[LINUX-06-2] Python "garbage" collection

Foreword

For Python, everything is an object, and all variable assignments follow the object reference mechanism. When the program is running, it is necessary to create a space in the memory for storing temporary variables generated during the operation; after the calculation is completed, the results are output to the permanent memory. If the amount of data is too large, poor memory space management is prone to OOM (out of memory), commonly known as burst memory, and the program may be aborted by the operating system. For the server, memory management is more important, otherwise it is easy to cause a memory leak-the leak here does not mean that your memory has information security problems and is used by malicious programs, but that the program itself is not well designed. Causes the program to fail to free memory that is no longer used. -A memory leak does not mean that your memory has physically disappeared, but it means that after the code allocates a certain section of memory, it loses control of this section of memory due to a design error, resulting in a waste of memory. That is, this memory is out of the control of gc

Counting references

Because everything in Python is an object, all the variables you see are essentially a pointer to the object. When an object is no longer called, that is, when the object's reference count (pointer number) is 0, it means that the object is never reachable, naturally it becomes garbage and needs to be recycled. It can be simply understood that there is no variable to point to it.

Import OS  
 Import psutil    
 
# shows the current memory size of the program python 
 
DEF show_memory_info (hint):   
    PID = os.getpid ()   
    P = psutil.Process (PID)   
    info = p.memory_full_info ()   
    Memory = info.uss / 1024./ 1024  
 print ({} memory used: {} MB .format (hint, memory))

 

It can be seen that the function func () is called. After the list a is created, the memory usage increases rapidly to 433 MB: after the function call ends, the memory returns to normal. This is because the list a declared inside the function is a local variable. After the function returns, the reference of the local variable will be cancelled; at this time, the reference number of the object referred to by the list a is 0, and Python will perform garbage collection, so The large amount of memory previously occupied is back.

def func():  
    show_memory_info( 
 initial  
)  
global a 
    a = [i for  i in  range( 10000000 )]  
    show_memory_info( after a created ) 
func()  
show_memory_info( 
 finished  
) 
########## 输出 ##########  
initial memory used: 48.88671875 MB  
after a created memory used:433.94921875 MB  
finished memory used:433.94921875 MB 

 

In the new code, global a means to declare a as a global variable. Then, even after the function returns, the list reference still exists, so the object will not be garbage collected and still consume a lot of memory. Similarly, if we return the generated list and receive it in the main program, the reference still exists, garbage collection will not be triggered, and a lot of memory is still occupied:

def func():  
    show_memory_info(  initial )  
    a = [i for  i in  derange( 10000000 )]  
    show_memory_info(  after a created ) 
 
return a  
a = func() 
show_memory_info( finished) 
 
########## 输出 ##########  
initial memory used:  47.96484375 MB 
after a created memory used:434.515625 MB 
finished memory used: 434.515625 MB 

 

How can you see how many times the variable is referenced?

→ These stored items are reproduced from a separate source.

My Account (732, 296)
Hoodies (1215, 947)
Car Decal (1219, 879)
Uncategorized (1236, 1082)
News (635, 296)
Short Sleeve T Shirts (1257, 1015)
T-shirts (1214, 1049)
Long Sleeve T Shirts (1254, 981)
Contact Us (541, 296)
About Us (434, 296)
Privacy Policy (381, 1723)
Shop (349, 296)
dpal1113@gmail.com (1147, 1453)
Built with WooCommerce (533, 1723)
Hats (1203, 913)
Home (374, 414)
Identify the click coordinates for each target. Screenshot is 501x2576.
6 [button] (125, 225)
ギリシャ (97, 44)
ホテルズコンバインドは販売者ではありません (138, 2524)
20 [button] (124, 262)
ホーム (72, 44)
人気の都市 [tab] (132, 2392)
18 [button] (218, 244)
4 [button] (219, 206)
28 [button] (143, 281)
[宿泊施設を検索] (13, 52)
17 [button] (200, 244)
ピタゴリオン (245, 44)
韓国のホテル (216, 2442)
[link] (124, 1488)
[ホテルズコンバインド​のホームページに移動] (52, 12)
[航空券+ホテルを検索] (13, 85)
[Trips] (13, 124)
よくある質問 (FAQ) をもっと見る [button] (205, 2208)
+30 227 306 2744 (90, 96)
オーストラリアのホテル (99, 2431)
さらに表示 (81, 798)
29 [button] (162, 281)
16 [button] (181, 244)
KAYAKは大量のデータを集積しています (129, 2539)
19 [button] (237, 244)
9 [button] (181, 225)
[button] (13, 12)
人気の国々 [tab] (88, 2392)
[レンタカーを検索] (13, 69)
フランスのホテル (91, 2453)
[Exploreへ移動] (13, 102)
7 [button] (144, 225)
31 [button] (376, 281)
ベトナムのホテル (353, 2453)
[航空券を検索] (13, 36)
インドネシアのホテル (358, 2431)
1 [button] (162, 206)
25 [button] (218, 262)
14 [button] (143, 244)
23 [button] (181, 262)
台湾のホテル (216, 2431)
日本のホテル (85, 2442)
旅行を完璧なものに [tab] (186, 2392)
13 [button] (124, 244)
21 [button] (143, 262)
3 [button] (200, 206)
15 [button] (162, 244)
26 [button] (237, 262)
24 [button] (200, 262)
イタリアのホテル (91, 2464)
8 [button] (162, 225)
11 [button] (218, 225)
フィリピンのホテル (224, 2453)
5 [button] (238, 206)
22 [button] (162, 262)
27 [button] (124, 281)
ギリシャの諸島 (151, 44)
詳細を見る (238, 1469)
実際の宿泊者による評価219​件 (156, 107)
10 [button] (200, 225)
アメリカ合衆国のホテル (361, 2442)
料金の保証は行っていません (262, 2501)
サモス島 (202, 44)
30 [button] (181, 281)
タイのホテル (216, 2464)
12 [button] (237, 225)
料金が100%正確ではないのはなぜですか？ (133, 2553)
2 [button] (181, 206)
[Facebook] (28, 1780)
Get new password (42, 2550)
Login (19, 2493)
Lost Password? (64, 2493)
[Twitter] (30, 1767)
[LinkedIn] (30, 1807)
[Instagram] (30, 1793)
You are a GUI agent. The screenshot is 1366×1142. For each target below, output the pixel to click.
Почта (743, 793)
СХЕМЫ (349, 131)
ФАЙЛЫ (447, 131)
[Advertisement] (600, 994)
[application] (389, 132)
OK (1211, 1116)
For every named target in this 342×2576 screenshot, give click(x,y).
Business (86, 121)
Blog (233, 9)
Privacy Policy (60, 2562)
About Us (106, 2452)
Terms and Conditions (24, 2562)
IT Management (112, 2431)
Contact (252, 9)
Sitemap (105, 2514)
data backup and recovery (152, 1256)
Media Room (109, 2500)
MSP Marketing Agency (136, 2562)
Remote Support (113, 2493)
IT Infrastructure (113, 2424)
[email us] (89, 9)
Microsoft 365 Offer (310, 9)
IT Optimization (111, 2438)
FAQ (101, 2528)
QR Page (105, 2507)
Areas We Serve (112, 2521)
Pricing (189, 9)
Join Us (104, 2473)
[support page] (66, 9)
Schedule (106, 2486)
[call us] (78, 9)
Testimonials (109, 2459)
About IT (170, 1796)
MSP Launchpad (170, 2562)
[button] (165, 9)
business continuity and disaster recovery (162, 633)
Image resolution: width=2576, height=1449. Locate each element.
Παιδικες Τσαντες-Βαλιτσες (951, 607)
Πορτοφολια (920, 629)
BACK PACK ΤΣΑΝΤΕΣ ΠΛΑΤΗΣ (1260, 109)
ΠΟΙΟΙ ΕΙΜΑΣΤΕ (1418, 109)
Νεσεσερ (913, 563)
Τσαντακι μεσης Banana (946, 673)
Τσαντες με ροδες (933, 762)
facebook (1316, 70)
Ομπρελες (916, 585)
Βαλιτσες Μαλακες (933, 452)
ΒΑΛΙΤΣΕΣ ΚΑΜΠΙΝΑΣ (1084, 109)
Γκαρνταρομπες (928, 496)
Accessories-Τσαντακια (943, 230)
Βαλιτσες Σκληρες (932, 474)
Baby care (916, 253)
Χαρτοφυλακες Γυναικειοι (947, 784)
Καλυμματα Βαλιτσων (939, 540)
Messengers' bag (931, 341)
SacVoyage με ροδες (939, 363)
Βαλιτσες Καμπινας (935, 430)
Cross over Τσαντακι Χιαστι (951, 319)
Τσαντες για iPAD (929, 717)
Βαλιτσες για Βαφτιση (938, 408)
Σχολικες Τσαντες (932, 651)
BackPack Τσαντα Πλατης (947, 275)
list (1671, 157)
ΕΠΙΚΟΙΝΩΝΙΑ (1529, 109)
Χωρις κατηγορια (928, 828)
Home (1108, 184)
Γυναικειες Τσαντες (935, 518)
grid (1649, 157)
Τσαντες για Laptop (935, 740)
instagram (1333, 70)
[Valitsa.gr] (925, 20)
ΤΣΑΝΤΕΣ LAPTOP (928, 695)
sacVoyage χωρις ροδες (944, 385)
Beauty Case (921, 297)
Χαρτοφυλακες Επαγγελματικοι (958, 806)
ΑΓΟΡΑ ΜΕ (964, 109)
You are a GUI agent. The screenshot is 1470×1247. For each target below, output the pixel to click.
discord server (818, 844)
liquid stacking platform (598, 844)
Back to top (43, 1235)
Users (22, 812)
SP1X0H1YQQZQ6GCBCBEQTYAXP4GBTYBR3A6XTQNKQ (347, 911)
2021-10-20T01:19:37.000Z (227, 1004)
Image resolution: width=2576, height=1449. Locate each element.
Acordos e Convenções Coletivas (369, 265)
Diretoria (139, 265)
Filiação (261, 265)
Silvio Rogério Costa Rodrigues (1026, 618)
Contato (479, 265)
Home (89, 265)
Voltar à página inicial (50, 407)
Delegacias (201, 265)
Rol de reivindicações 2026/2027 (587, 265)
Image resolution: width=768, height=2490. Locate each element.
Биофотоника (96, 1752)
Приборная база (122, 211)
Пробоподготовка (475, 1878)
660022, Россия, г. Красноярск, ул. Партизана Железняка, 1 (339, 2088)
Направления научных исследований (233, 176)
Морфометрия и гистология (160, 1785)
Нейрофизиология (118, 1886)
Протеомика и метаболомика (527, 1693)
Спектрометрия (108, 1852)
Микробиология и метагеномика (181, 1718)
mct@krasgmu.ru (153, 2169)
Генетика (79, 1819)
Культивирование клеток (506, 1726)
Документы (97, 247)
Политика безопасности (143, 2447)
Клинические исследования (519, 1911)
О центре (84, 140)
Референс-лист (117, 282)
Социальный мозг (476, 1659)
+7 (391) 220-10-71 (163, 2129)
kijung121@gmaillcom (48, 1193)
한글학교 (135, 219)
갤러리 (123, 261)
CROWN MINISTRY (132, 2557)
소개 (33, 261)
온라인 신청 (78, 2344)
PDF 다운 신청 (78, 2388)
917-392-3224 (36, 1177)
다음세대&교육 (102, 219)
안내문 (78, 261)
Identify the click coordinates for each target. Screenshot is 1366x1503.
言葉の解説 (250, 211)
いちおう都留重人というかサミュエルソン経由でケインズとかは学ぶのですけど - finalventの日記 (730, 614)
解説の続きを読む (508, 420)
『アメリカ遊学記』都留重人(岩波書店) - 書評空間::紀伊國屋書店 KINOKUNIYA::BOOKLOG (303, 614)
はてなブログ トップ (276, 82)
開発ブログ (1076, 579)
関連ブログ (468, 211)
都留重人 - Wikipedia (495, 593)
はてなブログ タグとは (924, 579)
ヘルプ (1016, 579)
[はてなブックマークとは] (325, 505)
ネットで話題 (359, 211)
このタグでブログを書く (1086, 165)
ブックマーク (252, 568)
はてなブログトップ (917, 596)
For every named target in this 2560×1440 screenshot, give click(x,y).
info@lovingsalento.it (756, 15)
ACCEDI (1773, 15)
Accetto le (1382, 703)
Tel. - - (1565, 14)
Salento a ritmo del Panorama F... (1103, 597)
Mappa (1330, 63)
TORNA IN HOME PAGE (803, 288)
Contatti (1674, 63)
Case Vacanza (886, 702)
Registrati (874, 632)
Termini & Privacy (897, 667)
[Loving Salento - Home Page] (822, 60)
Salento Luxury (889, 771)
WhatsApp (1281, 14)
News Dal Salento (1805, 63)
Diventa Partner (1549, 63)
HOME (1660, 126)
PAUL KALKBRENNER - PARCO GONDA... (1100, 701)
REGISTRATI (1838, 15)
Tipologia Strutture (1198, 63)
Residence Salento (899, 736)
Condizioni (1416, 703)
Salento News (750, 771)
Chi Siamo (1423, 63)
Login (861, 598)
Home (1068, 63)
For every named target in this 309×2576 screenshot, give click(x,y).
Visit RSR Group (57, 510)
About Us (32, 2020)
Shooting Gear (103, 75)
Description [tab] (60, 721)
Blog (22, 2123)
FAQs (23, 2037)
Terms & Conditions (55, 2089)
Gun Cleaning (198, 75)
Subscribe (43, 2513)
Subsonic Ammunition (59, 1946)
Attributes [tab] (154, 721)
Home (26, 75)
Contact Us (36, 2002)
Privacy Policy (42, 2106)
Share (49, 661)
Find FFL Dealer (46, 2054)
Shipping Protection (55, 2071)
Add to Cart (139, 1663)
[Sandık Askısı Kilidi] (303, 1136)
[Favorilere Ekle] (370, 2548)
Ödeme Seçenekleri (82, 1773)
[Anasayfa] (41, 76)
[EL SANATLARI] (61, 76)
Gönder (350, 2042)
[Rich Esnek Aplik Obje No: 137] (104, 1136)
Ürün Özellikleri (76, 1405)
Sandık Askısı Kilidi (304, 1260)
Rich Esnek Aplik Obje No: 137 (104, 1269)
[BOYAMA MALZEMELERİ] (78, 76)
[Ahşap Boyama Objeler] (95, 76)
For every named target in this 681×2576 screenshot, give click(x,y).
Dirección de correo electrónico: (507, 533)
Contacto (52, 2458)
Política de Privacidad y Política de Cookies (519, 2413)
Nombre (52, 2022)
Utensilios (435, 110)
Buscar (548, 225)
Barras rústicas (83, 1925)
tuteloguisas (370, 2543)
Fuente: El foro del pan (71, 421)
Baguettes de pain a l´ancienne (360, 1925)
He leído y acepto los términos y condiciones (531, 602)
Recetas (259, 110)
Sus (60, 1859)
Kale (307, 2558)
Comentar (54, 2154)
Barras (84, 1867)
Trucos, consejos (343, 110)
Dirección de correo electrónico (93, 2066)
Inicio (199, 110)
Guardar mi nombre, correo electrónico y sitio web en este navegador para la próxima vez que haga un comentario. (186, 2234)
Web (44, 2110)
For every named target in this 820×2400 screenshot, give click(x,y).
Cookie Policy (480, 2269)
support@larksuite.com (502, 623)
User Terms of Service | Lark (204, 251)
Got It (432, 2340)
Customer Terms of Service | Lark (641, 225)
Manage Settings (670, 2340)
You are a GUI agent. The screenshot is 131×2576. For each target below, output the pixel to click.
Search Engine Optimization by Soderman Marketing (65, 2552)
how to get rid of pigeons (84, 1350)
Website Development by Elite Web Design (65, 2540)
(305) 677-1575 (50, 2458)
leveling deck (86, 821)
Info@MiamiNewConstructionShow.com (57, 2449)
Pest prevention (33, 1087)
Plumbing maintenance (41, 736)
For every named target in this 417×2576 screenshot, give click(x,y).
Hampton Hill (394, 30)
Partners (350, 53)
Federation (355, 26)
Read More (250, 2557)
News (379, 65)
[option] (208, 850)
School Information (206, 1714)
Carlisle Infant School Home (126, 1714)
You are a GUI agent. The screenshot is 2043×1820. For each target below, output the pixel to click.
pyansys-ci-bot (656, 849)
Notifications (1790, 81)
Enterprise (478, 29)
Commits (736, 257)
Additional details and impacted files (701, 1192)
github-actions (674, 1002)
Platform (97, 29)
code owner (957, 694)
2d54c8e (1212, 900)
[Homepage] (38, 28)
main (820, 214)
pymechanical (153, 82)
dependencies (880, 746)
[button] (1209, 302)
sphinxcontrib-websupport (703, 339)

Through sys.getrefcount

Import SYS   
A = []  
 # twice references, one from a, from a getrefcount 
Print (sys.getrefcount (A))   
 
DEF FUNC (A):  
 # four references, a, Python function call stack, function parameters, and getrefcount   
Print (sys.getrefcount (A))   
func (A)   
# two references, one from a, from a getrefcount, call the function func does not exist   
Print (sys.getrefcount (A))   
 # ####### ## Output ##########   
2   
4   
2

 

If it involves a function call, it will add two additional 1. Function stack 2. Function call

From here, we can see that Python no longer needs to release memory like C, but Python also provides us with a method to manually release memory gc.collect ()

import gc  
show_memory_info( initial)  
a = [i for  i in range( 10000000 )]  
show_memory_info(  after a created) 
del a 
gc.collect() 
show_memory_info( finish )  
print (a)  
########## 输出 ########## 
initial memory used: 48.1015625 MB 
after a created memory used: 434.3828125 MB  
finish memory used: 48.33203125 MB 
--------------------------------------------------------------------------- 
NameErrorTraceback (most recent call last) 
 
 in  
11  
12 show_memory_info(  finish ) 
--->  13 print (a) 
 
NameError : name  a  isnotdefined 

 

As of now, it seems that the garbage collection mechanism of Python is very simple. As long as the number of object references is 0, it must be triggered by gc. Is the reference number of 0 a sufficient and necessary condition to trigger gc?

Recycling

If there are two objects that refer to each other and are no longer referenced by other objects, should they be garbage collected?

def func(): 
    show_memory_info( initial )  
    a = [i for  i in  range(10000000)] 
    b = [i for  i in  range(10000000)]  
    show_memory_info(  after a, b created )  
    a.append(b)  
    b.append(a) 
func() 
show_memory_info(  finished )  
########## 输出 ##########  
initial memory used: 47.984375 MB  
after a, b created memory used:822.73828125 MB  
finished memory used:  821.73046875 MB 

 

It is obvious from the results that they have not been recovered, but from a procedural point of view, when this function ends, a and b as local variables no longer exist in the sense of the program. But because of their mutual reference, their reference numbers are not zero. How to avoid it at this time

    1. Rectify the code logically to avoid such circular references
    2. Through manual recycling
import gc 
def func():  
    show_memory_info( initial)  
    a = [i for  i in  range(10000000)]  
    b = [i for  i in  range(10000000)] 
    show_memory_info( after a, b created)  
    a.append(b) 
    b.append(a) 
func() 
gc.collect() 
show_memory_info( finished )  
########## 输出 ##########  
initial memory used:49.51171875 MB  
after a, b created memory used: 824.1328125 MB  
finished memory used:49.98046875 MB 

 

For circular references, Python has its automatic garbage collection algorithm 1. Mark-sweep algorithm 2. Generational collection

Mark clear

The steps to clear the mark are summarized as follows: 1. The GC will mark all "active objects" 2. Recycle those objects that are not marked "inactive objects" So how does Python determine what is an inactive object? By using graph theory To understand the concept of unreachable. For a directed graph, if we start traversing from a node and mark all the nodes it passes through, then, after the traversal ends, all nodes that have not been marked, we call it unreachable nodes. Obviously, the existence of these nodes is meaningless. Naturally, we need to recycle them. But traversing the full graph every time is a huge waste of performance for Python. Therefore, in Python's garbage collection implementation, mark-sweep maintains a data structure using a doubly linked list, and only considers container-type objects (only container-type objects, list, dict, tuple, instance, can have circular references) .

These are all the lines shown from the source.